* _Your instructions_:
From the data below, report how many lines contain the word "computer", giving the number and nothing else.

(Stored items)
•••••
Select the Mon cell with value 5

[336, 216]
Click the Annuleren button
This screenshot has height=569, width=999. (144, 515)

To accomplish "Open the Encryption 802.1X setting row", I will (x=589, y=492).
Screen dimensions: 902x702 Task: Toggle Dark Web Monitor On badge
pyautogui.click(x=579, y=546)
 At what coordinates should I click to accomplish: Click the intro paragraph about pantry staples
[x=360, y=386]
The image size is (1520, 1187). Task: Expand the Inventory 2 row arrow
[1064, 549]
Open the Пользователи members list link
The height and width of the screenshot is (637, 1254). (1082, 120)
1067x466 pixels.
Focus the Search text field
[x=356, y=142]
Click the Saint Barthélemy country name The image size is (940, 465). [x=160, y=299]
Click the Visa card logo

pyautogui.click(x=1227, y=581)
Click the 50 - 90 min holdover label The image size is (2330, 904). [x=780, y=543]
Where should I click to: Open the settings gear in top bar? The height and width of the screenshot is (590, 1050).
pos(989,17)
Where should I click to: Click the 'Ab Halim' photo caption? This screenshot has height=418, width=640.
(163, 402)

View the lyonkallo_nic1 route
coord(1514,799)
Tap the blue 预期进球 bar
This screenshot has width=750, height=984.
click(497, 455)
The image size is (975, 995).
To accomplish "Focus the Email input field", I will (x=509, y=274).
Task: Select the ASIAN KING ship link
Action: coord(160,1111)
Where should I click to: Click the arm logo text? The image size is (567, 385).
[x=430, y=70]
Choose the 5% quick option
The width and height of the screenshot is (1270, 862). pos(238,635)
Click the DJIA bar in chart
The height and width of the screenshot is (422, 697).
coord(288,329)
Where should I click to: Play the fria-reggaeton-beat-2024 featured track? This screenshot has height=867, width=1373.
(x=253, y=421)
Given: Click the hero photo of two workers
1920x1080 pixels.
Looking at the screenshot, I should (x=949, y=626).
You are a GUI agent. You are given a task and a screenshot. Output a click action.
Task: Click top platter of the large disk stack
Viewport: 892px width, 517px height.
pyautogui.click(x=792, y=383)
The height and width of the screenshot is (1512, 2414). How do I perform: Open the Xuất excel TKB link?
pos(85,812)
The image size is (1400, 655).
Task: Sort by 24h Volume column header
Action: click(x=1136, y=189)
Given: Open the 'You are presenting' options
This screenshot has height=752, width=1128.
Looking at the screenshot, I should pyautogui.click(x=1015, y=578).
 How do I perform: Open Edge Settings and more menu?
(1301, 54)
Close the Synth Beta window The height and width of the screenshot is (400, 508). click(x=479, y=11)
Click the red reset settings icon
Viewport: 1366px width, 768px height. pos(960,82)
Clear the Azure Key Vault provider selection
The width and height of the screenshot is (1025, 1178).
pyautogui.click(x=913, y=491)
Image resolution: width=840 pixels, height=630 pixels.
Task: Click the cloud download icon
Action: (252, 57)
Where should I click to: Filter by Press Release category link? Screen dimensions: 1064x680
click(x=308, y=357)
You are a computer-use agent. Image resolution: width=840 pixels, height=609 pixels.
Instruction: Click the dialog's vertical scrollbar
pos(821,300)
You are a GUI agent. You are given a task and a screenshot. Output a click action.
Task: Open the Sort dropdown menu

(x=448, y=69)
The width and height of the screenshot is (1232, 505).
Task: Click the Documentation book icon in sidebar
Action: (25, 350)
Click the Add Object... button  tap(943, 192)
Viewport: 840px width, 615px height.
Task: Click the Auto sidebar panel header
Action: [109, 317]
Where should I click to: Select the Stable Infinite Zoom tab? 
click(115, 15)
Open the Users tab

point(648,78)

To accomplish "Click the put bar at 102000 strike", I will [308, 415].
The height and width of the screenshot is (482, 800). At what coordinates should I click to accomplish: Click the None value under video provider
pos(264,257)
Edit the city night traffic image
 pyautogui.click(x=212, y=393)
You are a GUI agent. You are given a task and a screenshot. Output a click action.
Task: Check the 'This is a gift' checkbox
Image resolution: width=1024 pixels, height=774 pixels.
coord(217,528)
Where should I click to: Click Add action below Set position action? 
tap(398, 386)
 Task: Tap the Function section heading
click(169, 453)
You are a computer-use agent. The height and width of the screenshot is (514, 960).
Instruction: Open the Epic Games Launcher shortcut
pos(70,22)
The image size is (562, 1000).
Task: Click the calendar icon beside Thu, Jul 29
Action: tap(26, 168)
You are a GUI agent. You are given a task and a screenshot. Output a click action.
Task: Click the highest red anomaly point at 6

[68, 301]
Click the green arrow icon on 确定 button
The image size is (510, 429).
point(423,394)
•••••
* _Reply to the task_:
2